─── Supplied information
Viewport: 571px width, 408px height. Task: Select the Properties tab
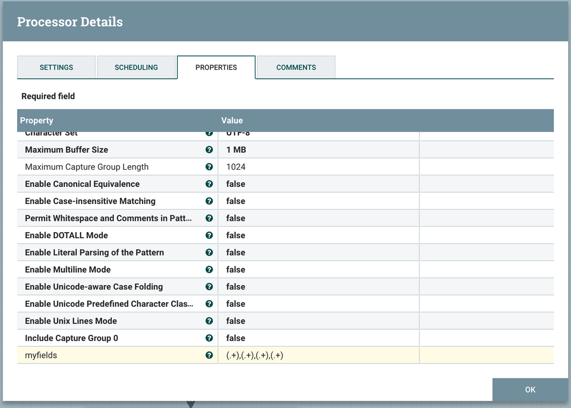click(216, 67)
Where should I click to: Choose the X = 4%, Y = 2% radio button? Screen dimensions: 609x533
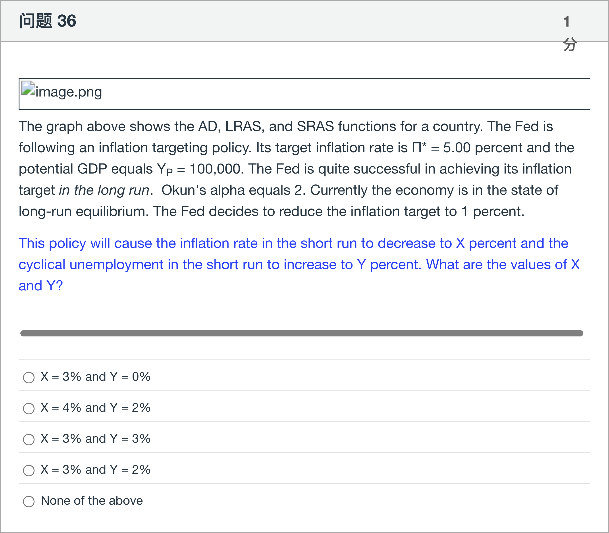tap(29, 408)
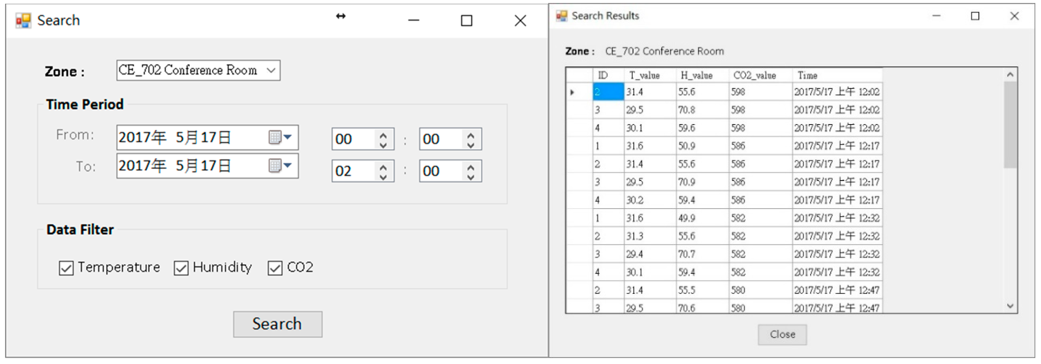Expand the Zone dropdown list
Image resolution: width=1041 pixels, height=364 pixels.
coord(271,70)
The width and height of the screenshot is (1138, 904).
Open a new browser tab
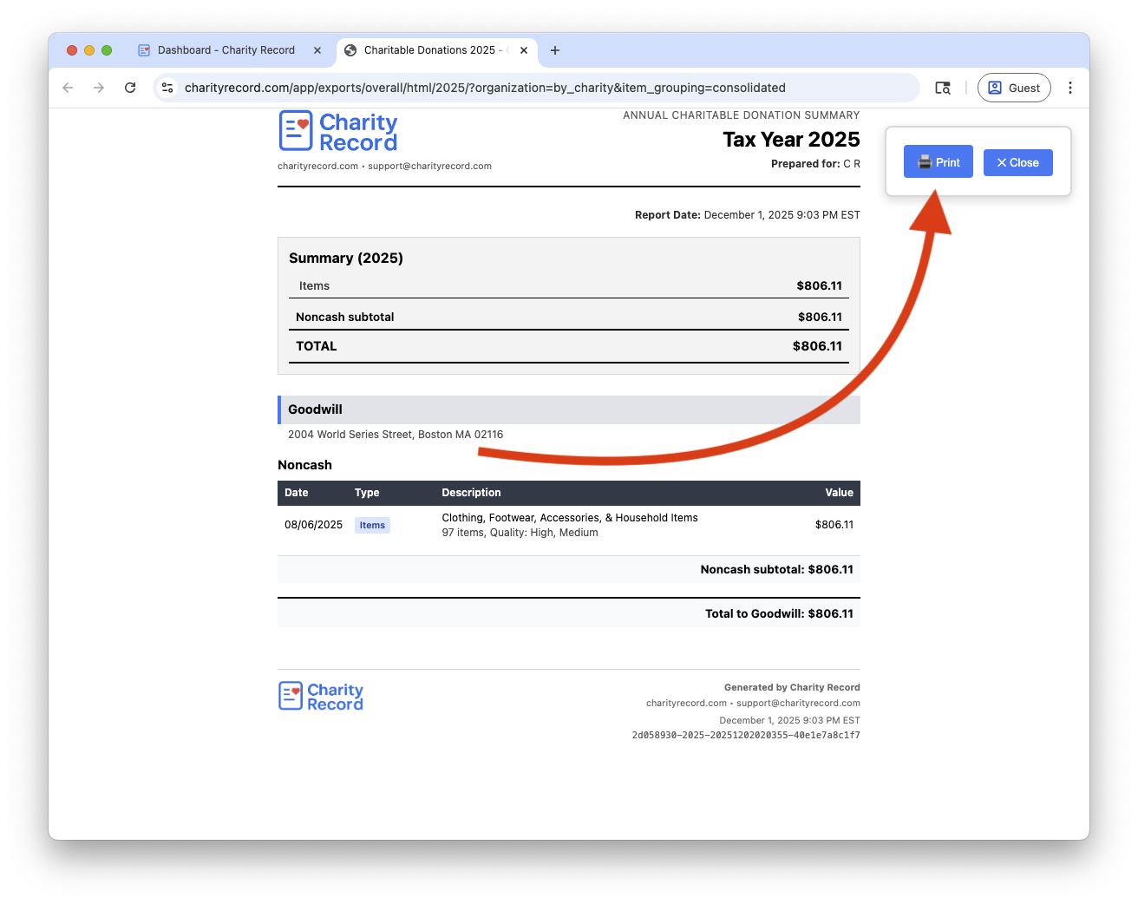point(555,50)
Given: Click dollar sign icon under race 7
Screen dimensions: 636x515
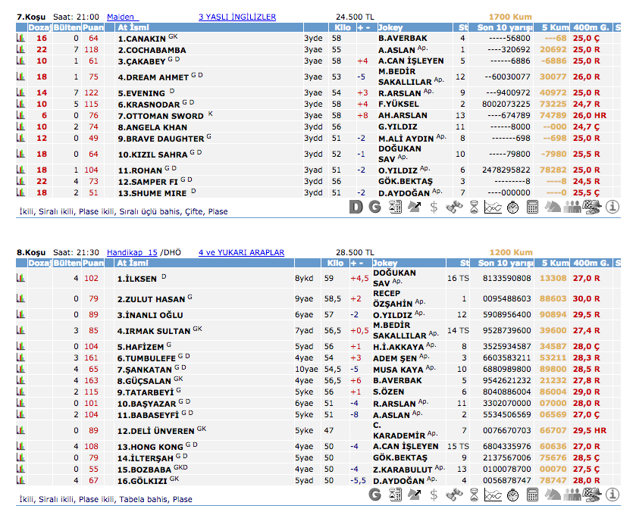Looking at the screenshot, I should (x=434, y=207).
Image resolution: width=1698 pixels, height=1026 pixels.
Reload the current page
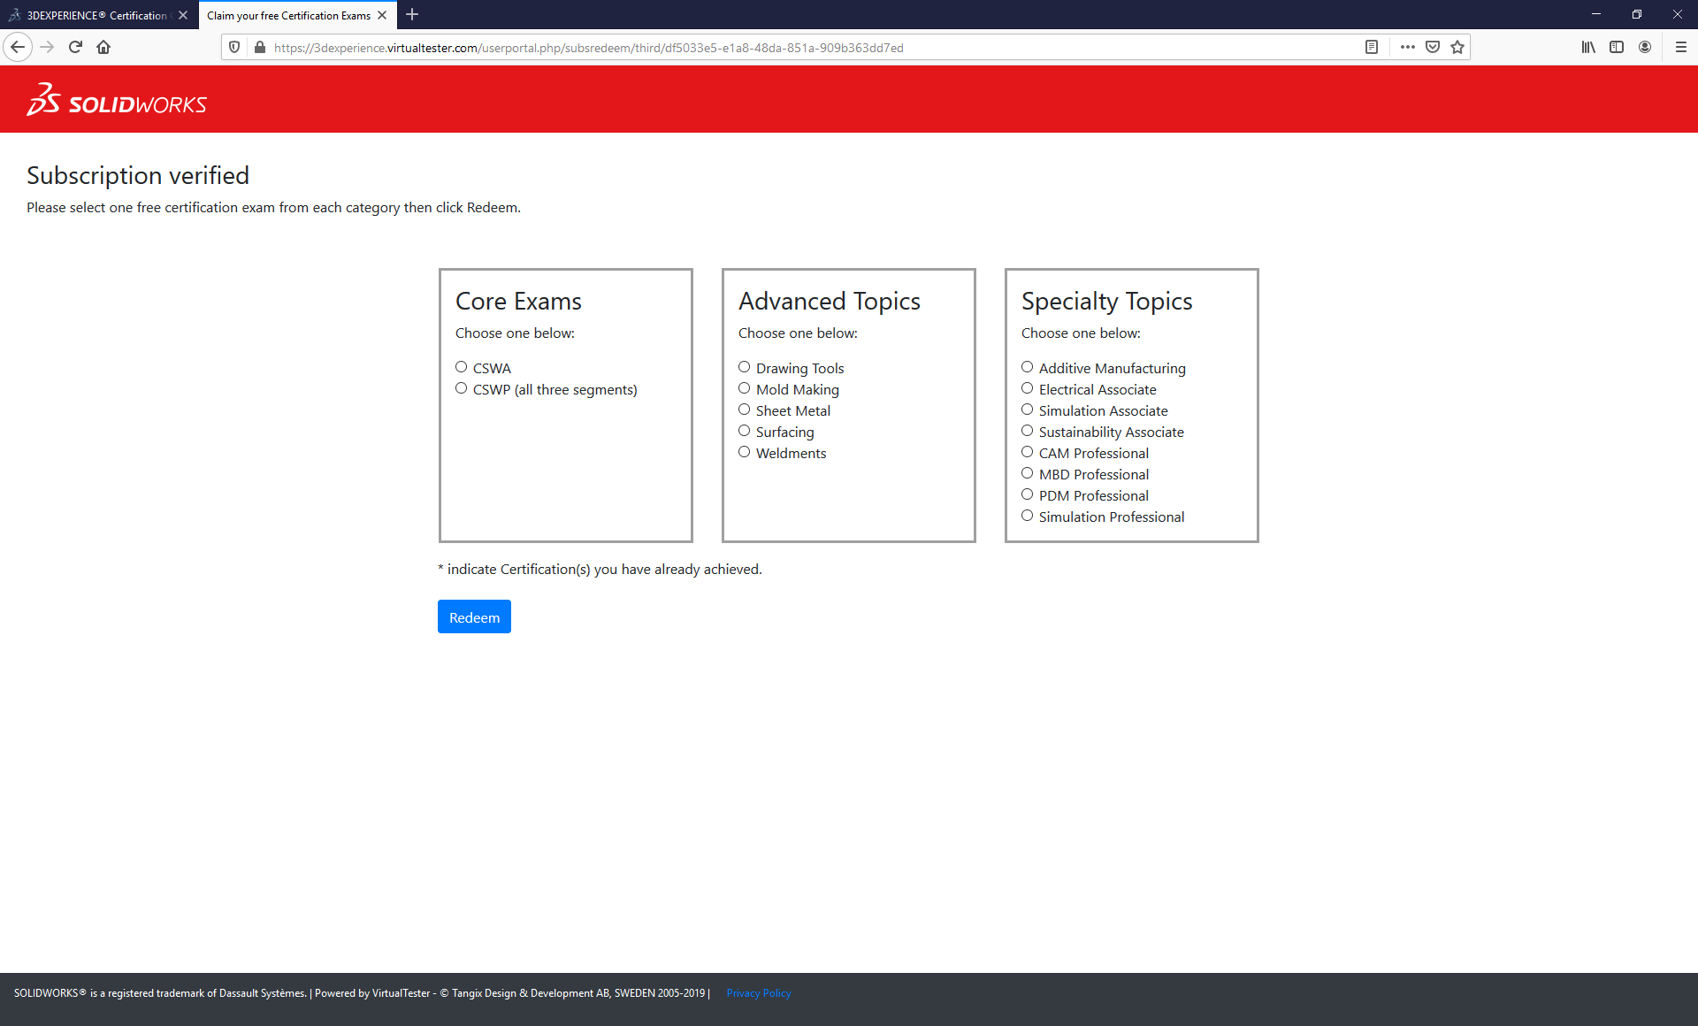click(x=75, y=47)
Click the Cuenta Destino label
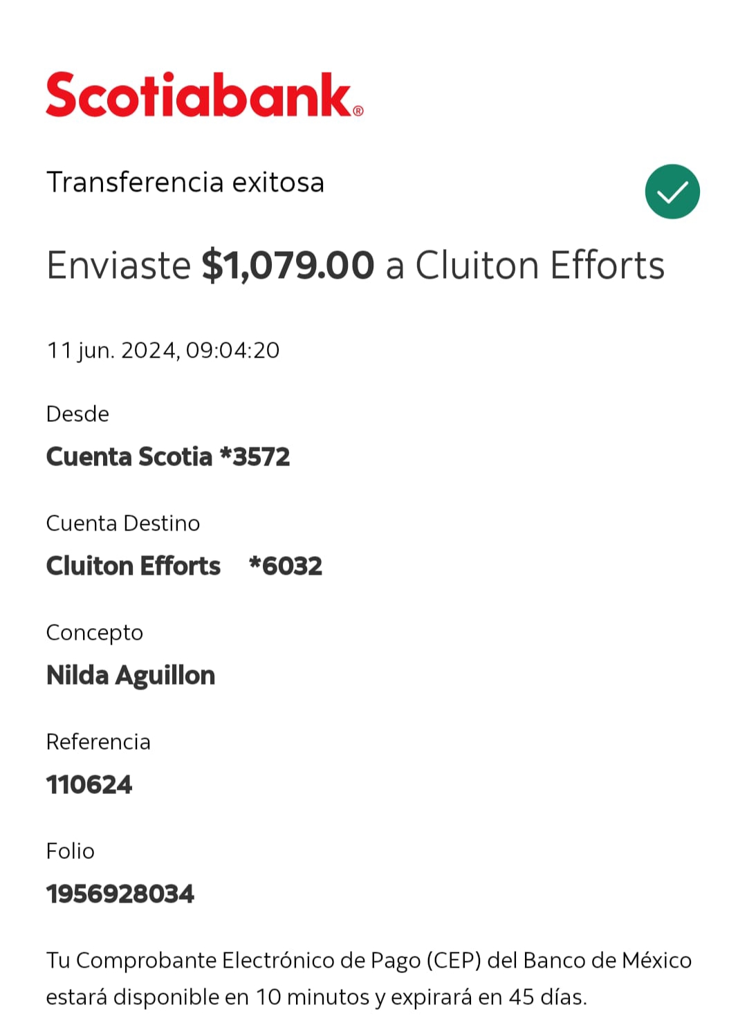Viewport: 747px width, 1034px height. tap(123, 523)
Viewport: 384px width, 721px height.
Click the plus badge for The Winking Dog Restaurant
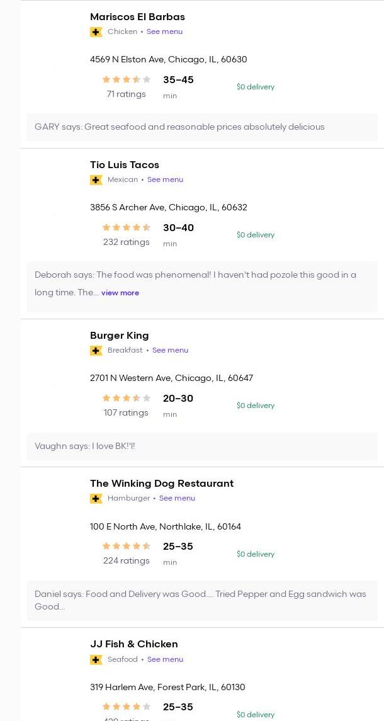pyautogui.click(x=96, y=499)
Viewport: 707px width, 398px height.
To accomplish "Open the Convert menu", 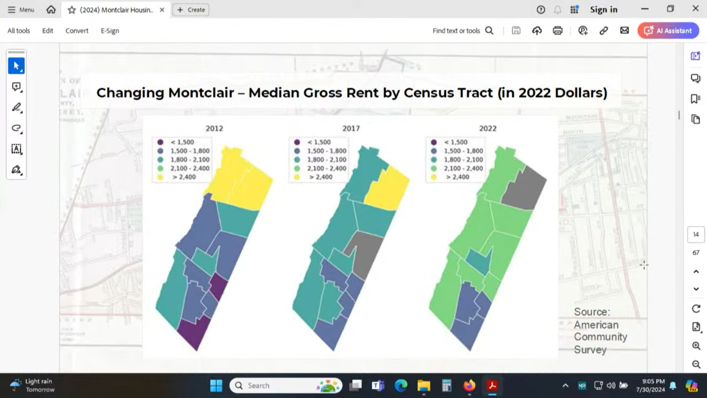I will pyautogui.click(x=77, y=31).
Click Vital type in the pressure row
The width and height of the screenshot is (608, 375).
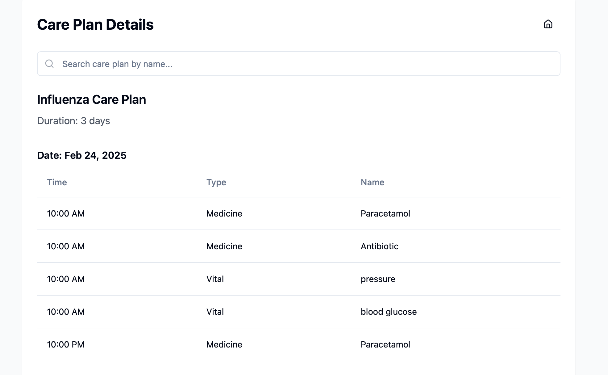215,279

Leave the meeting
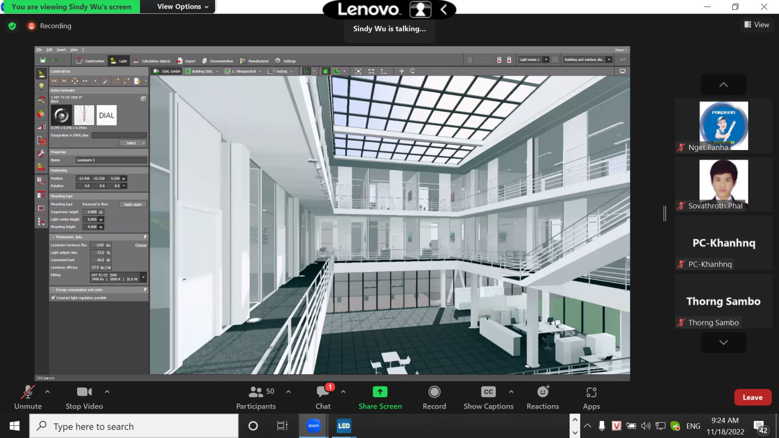(x=753, y=397)

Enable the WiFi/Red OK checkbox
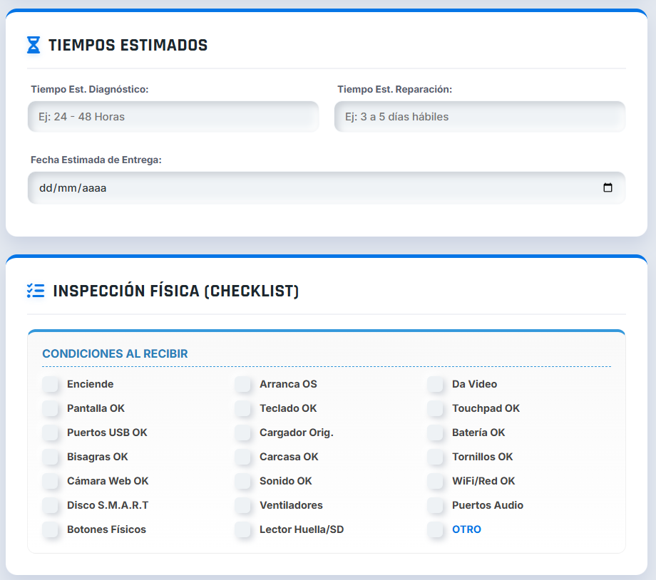click(436, 481)

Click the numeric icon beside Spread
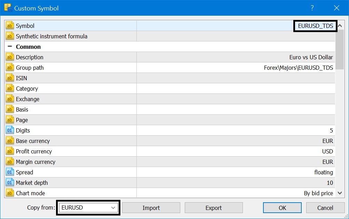[x=10, y=172]
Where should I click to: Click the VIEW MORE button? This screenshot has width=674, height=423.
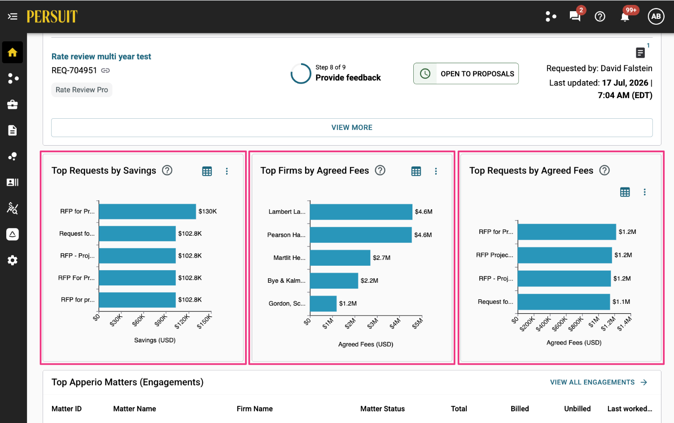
──────
Aim | Reproduce the rows word for word, starting from the first line and going on through the line containing "click(216, 67)". Leave the pictures out.

Completed exercise |
Viewport: 571px width, 408px height. Task: Select the Properties tab
click(216, 67)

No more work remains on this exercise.